**DIRECTIONS FOR THIS TASK:** Revise the records below by substituting "биодобавка" for every occurrence of "БАД", leaving all other text unchanged.

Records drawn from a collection
• • • • •

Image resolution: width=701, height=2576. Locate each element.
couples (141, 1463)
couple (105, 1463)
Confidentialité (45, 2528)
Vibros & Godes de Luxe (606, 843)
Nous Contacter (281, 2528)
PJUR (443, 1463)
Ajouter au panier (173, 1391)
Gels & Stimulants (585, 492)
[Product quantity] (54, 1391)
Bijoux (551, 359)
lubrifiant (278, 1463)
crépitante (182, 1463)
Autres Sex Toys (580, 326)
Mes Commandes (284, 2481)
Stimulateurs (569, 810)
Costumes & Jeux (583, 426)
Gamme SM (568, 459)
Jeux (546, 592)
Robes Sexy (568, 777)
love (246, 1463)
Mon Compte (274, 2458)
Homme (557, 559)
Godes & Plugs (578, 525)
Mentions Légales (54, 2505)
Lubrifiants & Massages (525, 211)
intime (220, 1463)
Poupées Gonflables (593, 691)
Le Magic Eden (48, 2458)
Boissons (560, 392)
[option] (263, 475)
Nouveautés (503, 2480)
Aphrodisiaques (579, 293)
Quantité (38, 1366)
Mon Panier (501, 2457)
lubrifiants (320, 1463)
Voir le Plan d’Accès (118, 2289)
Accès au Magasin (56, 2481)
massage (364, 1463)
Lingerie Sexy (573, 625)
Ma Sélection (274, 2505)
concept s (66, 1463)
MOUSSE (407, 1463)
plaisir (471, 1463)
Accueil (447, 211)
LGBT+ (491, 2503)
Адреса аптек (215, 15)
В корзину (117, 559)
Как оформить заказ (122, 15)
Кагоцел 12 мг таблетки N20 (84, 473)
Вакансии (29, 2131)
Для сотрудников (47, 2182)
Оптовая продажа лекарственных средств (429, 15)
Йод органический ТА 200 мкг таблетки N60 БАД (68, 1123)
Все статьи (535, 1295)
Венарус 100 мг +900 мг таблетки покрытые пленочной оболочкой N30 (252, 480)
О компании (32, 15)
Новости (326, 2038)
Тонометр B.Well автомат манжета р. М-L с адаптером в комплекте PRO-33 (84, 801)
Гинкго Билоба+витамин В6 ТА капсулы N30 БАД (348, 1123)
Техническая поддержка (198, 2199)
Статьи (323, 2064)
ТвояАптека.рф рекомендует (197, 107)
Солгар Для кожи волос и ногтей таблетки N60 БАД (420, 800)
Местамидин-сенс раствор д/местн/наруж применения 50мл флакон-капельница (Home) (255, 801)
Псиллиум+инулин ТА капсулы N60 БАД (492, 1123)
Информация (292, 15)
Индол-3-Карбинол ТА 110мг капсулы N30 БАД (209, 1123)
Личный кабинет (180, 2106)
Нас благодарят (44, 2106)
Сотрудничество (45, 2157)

• • • • •

**ANSWER FOR THE TASK:**
Image resolution: width=701, height=2576. Locate each element.
couples (141, 1463)
couple (105, 1463)
Confidentialité (45, 2528)
Vibros & Godes de Luxe (606, 843)
Nous Contacter (281, 2528)
PJUR (443, 1463)
Ajouter au panier (173, 1391)
Gels & Stimulants (585, 492)
[Product quantity] (54, 1391)
Bijoux (551, 359)
lubrifiant (278, 1463)
crépitante (182, 1463)
Autres Sex Toys (580, 326)
Mes Commandes (284, 2481)
Stimulateurs (569, 810)
Costumes & Jeux (583, 426)
Gamme SM (568, 459)
Jeux (546, 592)
Robes Sexy (568, 777)
love (246, 1463)
Mon Compte (274, 2458)
Homme (557, 559)
Godes & Plugs (578, 525)
Mentions Légales (54, 2505)
Lubrifiants & Massages (525, 211)
intime (220, 1463)
Poupées Gonflables (593, 691)
Le Magic Eden (48, 2458)
Boissons (560, 392)
[option] (263, 475)
Nouveautés (503, 2480)
Aphrodisiaques (579, 293)
Quantité (38, 1366)
Mon Panier (501, 2457)
lubrifiants (320, 1463)
Voir le Plan d’Accès (118, 2289)
Accès au Magasin (56, 2481)
massage (364, 1463)
Lingerie Sexy (573, 625)
Ma Sélection (274, 2505)
concept s (66, 1463)
MOUSSE (407, 1463)
plaisir (471, 1463)
Accueil (447, 211)
LGBT+ (491, 2503)
Адреса аптек (215, 15)
В корзину (117, 559)
Как оформить заказ (122, 15)
Кагоцел 12 мг таблетки N20 (84, 473)
Вакансии (29, 2131)
Для сотрудников (47, 2182)
Оптовая продажа лекарственных средств (429, 15)
Йод органический ТА 200 мкг таблетки N60 биодобавка (68, 1123)
Все статьи (535, 1295)
Венарус 100 мг +900 мг таблетки покрытые пленочной оболочкой N30 (252, 480)
О компании (32, 15)
Новости (326, 2038)
Тонометр B.Well автомат манжета р. М-L с адаптером в комплекте PRO-33 (84, 801)
Гинкго Билоба+витамин В6 ТА капсулы N30 биодобавка (348, 1123)
Техническая поддержка (198, 2199)
Статьи (323, 2064)
ТвояАптека.рф рекомендует (197, 107)
Солгар Для кожи волос и ногтей таблетки N60 биодобавка (420, 800)
Местамидин-сенс раствор д/местн/наруж применения 50мл флакон-капельница (Home) (255, 801)
Псиллиум+инулин ТА капсулы N60 биодобавка (492, 1123)
Информация (292, 15)
Индол-3-Карбинол ТА 110мг капсулы N30 биодобавка (209, 1123)
Личный кабинет (180, 2106)
Нас благодарят (44, 2106)
Сотрудничество (45, 2157)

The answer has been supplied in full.